Limitations & Future Work

  • Distribution Gap: Injected errors may not fully cover failures that emerge spontaneously in the real world. While OOD generalization is positive, absolute scores (e.g., single-digit Who&When Pair µF1) remain low.
  • Low Absolute Performance Ceiling: Even the best Aegis-SFT has a Pair-level µF1 of only 16.62, showing that precise joint "agent + error mode" attribution remains an unsolved challenge.
  • Dependency on MAST Taxonomy: Error modes are anchored to 14 MAST categories; novel or cross-category failures might fall outside this classification.
  • Data Generation Reliance on GPT-4o-mini: The base agent is singular; failure characteristics of agents with different capability levels may not be fully covered.
  • The paper acknowledges that certain subtle failure modes (Figure 6) still cause all models (including their own) to fail, representing an open challenge.
  • MAS Error Attribution Benchmarks: Who&When, MASFT, and TRAIL provided taxonomies and evaluations but were limited by small-scale manual labeling; Aegis fills the "large-scale automatic data" gap.
  • Automated Synthetic Data: Inherits from challenger-solver self-play and closed-loop verification generation in reasoning and code domains.
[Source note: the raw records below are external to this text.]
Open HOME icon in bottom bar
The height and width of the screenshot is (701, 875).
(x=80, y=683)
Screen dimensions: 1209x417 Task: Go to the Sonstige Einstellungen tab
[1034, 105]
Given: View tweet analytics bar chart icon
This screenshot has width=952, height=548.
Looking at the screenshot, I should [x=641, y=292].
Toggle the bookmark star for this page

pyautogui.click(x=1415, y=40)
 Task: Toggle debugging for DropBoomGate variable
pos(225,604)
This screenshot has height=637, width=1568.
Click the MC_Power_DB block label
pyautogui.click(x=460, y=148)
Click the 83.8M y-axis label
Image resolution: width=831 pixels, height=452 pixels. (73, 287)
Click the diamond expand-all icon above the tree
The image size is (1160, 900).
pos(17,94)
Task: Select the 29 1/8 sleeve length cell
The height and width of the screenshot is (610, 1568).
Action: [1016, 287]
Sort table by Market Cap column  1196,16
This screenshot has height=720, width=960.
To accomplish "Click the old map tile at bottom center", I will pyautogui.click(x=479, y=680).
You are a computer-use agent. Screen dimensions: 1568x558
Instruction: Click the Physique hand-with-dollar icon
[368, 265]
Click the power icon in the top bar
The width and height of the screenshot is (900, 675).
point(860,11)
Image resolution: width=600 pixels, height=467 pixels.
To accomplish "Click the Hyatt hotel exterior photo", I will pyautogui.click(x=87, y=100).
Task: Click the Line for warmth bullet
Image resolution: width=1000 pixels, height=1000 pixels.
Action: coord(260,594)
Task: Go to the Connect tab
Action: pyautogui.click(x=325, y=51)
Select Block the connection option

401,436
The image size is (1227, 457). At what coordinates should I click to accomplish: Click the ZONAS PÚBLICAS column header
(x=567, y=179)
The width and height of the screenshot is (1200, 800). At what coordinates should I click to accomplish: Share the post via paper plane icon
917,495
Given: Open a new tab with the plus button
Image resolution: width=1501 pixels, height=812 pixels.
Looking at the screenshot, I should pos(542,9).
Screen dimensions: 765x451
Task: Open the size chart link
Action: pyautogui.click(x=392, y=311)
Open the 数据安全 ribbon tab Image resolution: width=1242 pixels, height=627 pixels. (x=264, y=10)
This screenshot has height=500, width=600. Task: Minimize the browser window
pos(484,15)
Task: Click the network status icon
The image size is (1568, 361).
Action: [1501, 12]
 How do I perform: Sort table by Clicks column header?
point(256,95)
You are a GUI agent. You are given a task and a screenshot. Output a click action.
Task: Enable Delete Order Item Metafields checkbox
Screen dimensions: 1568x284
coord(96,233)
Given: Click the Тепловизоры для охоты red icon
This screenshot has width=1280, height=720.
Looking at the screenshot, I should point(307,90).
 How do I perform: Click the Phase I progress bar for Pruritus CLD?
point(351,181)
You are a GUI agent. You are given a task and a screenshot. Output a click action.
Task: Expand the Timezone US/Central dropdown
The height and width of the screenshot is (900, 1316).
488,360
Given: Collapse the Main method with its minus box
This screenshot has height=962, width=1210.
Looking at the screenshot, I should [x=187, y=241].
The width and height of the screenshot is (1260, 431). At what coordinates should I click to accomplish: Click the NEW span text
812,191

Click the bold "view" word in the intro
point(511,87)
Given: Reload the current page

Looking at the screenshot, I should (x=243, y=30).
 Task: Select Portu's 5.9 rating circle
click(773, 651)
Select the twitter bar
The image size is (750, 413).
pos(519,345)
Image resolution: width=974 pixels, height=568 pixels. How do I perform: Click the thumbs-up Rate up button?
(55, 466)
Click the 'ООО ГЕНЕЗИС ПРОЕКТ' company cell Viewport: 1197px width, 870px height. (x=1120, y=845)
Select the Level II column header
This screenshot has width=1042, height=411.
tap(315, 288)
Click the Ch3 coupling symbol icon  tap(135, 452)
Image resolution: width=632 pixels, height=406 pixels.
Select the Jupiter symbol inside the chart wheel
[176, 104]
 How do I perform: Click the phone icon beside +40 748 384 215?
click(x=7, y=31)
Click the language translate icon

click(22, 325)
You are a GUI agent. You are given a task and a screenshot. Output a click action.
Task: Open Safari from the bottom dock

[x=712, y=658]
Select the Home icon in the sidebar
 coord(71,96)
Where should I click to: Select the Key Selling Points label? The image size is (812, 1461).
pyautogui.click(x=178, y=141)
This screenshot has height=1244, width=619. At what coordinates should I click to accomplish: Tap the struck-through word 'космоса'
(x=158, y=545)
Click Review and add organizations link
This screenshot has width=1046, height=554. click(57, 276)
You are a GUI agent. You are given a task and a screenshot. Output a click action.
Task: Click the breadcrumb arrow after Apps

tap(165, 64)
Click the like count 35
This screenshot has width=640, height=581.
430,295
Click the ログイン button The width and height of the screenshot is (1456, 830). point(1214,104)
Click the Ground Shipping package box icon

Aegis extends this technical line to MAS error attribution.
  • Distributed Systems Anomaly Detection: Methodological backgrounds like tracing, root cause analysis, and topology-aware anomaly detection for large-scale service failures provide inspiration for MAS debugging.
  • Insight: For any task where "labeling is expensive but the forward process is controllable," consider "reverse injection of known perturbations into correct samples" to create zero-cost labels. This approach can transfer to code defect localization, dialogue safety attribution, etc.

Rating

  • Novelty: ⭐⭐⭐⭐ The "reverse injection for verifiable labels" concept is a simple yet powerful way to break the data deadlock; DCL's disentanglement + hierarchical consistency is well-designed.
  • Experimental Thoroughness: ⭐⭐⭐⭐ 6 frameworks × 6 tasks × 3 paradigms, covering small/medium/large models against 8 proprietary models, including OOD generalization and ablations. Very solid.
  • Writing Quality: ⭐⭐⭐⭐ Clear problem formalization, organized three-phase pipeline and three-paradigm narrative, and an effective overview in Figure 1.
  • Value: ⭐⭐⭐⭐ Open-sourcing 9,533 data entries + code + models provides important infrastructure for debuggable and reliable MAS research; however, absolute attribution accuracy is still low and far from practical utility.